Greene King has reported revenue growth of 5.3% across its retained business to £613.1m with profit before tax up 3% for the 24 weeks to 19 October.
The figures exclude the non-core pubs sold during F14 and H115 - when included, these dragged PBT down 3.5%, with revenue up 3.3%.
Retail like-for-like sales for the period were up 0.8% with Pub Partners like-for-like net income up 3.7% and Brewing & Brands own-brewed volume rising 5.9%.
The company said that after 30 weeks, Retail LFL sales were up 0.8%, implying growth of 1.5% over the last twelve weeks. Within this, its southern estate strongly outperformed its northern estate.
While the latest Greene King Leisure Spend Tracker highlighted that more people expect to spend less on eating and drinking out this Christmas, the group said that encouragingly, bookings for the festive period are currently up 7.2% on last year.
The company said it was confident the deal to acquire the 800 managed pubs and 430 tenanted and leased sites that make up Spirit Pub Company would be completed before the end of this financial year.
Greene King added 11 sites to its retail estate at a total cost of £14.5m during the financial period, leaving it with 1,040 sites at the period-end.
Chief executive Rooney Anand said he was “surprised and disappointed with the amendment to the Small Business, Enterprise and Employment Bill”
He said: “While there are a number of unknowns in the amendment, we are confident we will have sufficient optionality to mitigate the potential impact, if and when the proposed changes take effect.”
Looking ahead, it expects a slight moderation in the operating margin decline for the retained business in the full year due to improved trading, increased cost savings and lower net cost inflation.
The company said: “We have maintained momentum in our other two businesses. After 28 weeks, Pub Partners’ LFL net income was up 3.4% while in the last six weeks Brewing & Brands OBV was up 12.0%, leading to growth of 7.1% after 30 weeks.
“With real incomes struggling to grow, customers remain cautious about spending on eating and drinking out.

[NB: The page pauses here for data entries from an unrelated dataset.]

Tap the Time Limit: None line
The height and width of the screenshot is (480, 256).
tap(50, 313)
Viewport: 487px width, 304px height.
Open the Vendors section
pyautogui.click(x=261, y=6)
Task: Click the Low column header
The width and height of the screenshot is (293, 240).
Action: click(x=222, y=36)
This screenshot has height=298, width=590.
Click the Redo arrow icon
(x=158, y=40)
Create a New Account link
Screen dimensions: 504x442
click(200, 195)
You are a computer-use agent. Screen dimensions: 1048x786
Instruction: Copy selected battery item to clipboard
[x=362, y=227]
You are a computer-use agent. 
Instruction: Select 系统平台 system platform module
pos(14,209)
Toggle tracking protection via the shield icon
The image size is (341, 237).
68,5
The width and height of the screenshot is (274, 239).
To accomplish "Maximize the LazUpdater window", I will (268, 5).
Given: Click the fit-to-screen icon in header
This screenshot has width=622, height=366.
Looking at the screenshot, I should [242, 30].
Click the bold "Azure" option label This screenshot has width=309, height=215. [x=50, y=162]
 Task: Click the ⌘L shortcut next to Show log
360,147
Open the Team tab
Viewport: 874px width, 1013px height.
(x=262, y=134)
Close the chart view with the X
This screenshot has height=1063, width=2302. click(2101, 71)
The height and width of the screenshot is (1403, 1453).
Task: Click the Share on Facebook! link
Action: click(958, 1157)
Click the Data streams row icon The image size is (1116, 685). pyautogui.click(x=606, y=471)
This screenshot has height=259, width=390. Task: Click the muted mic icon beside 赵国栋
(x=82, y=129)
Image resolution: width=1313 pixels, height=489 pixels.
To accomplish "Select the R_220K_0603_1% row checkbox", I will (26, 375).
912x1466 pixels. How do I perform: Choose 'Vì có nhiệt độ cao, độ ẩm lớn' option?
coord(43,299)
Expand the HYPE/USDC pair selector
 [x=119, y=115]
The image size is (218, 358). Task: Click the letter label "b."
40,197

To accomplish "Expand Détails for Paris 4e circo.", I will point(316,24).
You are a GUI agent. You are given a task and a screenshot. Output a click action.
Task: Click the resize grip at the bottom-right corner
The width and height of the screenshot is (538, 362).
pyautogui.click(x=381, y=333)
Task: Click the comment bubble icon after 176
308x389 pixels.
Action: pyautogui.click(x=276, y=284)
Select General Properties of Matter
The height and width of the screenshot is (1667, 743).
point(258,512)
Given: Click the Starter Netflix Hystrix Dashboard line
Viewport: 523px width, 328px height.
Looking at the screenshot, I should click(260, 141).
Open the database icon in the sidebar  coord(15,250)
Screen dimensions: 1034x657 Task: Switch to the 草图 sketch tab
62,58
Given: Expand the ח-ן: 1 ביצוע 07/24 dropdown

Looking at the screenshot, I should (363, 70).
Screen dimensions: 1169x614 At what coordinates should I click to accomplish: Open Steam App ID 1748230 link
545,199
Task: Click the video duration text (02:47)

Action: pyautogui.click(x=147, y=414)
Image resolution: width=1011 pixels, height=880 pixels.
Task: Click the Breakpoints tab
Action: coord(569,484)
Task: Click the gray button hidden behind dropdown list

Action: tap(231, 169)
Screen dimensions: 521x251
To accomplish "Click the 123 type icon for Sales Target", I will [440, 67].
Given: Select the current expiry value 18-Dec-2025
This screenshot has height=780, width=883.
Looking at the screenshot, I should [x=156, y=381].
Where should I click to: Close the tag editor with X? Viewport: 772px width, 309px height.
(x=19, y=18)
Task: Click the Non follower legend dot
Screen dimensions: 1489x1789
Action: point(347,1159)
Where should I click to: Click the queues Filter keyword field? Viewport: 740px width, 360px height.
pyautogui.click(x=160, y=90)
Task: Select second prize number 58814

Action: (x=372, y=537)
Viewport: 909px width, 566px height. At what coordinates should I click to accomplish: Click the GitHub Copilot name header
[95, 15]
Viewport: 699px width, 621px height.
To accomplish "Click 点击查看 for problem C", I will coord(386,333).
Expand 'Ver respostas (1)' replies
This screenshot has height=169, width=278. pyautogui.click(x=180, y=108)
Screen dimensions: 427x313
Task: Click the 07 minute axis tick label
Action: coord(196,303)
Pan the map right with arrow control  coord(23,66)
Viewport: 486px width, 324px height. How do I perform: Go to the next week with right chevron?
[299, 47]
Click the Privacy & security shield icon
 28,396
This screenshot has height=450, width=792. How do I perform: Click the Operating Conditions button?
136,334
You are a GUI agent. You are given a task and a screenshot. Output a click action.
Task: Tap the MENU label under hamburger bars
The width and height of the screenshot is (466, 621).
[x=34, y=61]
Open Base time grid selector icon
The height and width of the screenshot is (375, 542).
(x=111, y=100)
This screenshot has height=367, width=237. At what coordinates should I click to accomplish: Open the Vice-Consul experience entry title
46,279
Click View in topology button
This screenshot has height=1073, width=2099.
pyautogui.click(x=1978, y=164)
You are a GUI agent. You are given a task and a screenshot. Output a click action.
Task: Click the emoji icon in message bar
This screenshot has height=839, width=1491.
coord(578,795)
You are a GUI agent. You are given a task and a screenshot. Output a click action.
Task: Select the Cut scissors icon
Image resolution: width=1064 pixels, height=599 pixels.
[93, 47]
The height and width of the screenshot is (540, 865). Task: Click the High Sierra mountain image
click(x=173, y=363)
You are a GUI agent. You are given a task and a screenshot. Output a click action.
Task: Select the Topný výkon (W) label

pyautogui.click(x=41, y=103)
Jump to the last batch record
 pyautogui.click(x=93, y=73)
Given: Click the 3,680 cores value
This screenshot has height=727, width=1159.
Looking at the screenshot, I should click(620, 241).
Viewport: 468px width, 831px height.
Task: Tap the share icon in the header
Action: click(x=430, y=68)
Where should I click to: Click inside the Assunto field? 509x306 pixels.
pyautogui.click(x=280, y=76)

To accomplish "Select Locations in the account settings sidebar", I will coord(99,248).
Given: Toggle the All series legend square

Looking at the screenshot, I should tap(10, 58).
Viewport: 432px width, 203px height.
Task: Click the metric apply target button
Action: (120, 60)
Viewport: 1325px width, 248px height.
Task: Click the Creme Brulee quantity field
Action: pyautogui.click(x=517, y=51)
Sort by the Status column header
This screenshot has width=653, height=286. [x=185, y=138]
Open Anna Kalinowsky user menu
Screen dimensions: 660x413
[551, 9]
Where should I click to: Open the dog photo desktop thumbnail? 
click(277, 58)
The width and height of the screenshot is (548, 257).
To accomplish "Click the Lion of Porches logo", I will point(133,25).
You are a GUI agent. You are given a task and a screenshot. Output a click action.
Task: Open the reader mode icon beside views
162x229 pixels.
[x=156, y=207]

As a result, we will continue to tailor our customer-focused strategy to ensure we deliver another year of progress, long-term growth and strong returns to our shareholders.”
The company said it delivered a return on capital employed (ROCE) of 9.2%, in line with the end of the previous financial year, but a 20 bps improvement over the first half last year.
It said that this performance was achieved despite a subdued consumer environment.
The group said: “The consumer outlook is favourable, but current consumer caution has been reflected in volatile spending on eating and drinking out over the last few months, as highlighted by the Greene King Leisure Spend Tracker.
“In this market context, we made progress in a number of key areas of the business including food sales rising to 42% of Retail sales, achieving a material improvement in our Net Promoter Score (NPS) and improving our food hygiene scores by 4.7%.”
It said that since the current strategy commenced, the average EBITDA per pub generated by new sites of £413k is significantly higher than its original expectation for the five-year plan.
Reducing the Pub Partners estate and improving estate quality. In Pub Partners, the group accelerated its strategy with the disposal of 275 non-core pubs to Hawthorn Capital. In total, it sold 299 non-core sites in the period and transferred two to Retail, taking the estate to 864 pubs and generating growth in the average EBITDA per pub of 13.8%.
Maintaining industry-leading beer brand investment to strengthen our leadership position. It increased its volume share of the UK ale market by 80bps to 10.1%.
On 4 November, the company announced its had reached an agreement with the board of Spirit Pub Company on the terms of a recommended offer for the company.
It said: “The transaction is strategically and financially compelling, accelerating the growth of our retail estate, strengthening our position in the eating out market and delivering value to our shareholders.
“The combined entity would comprise an estate of over 3,100 pubs, restaurants and hotels including over 1,000 pubs in London and the south east. A combined managed estate of over 1,800 pubs will create the UK’s leading managed pub operator and will allow us to extract significant operational synergies including benefiting from enhanced purchasing and distribution scale. Overall, we expect to realise operational efficiencies and cost savings of at least £30m per annum, supplemented by potential further revenue synergies from brand optimisation and sharing best practice.
“Spirit Pub Company is our near-term priority and would represent an important strategic step for Greene King. Following completion of the acquisition and integration of Spirit, the enlarged estate would position us to continue to explore suitable opportunities to further increase our exposure to eating out and daytime trading.”
Total expenditure during the period was £76.8m. Capital expenditure on the core estate, including maintenance capital, was £41m, an increase of £2.7m over last year. A further £11.2m was invested in acquiring single sites and £24.6m was invested on developing previously acquired sites and transfers from Pub Partners. On a full year basis, the company expects investment in its core estate to be in the region of £85m.
The group said it continued to expand its digital offer. During the period, traffic to its websites grew by 18%, the number of loyalty card holders grew by 22%, and its overall database grew by 55%. It said this was driven by the ‘Golden Ticket’ data capture initiative in Hungry Horse, whereby customers can enter a monthly prize draw to win a £100 golden ticket.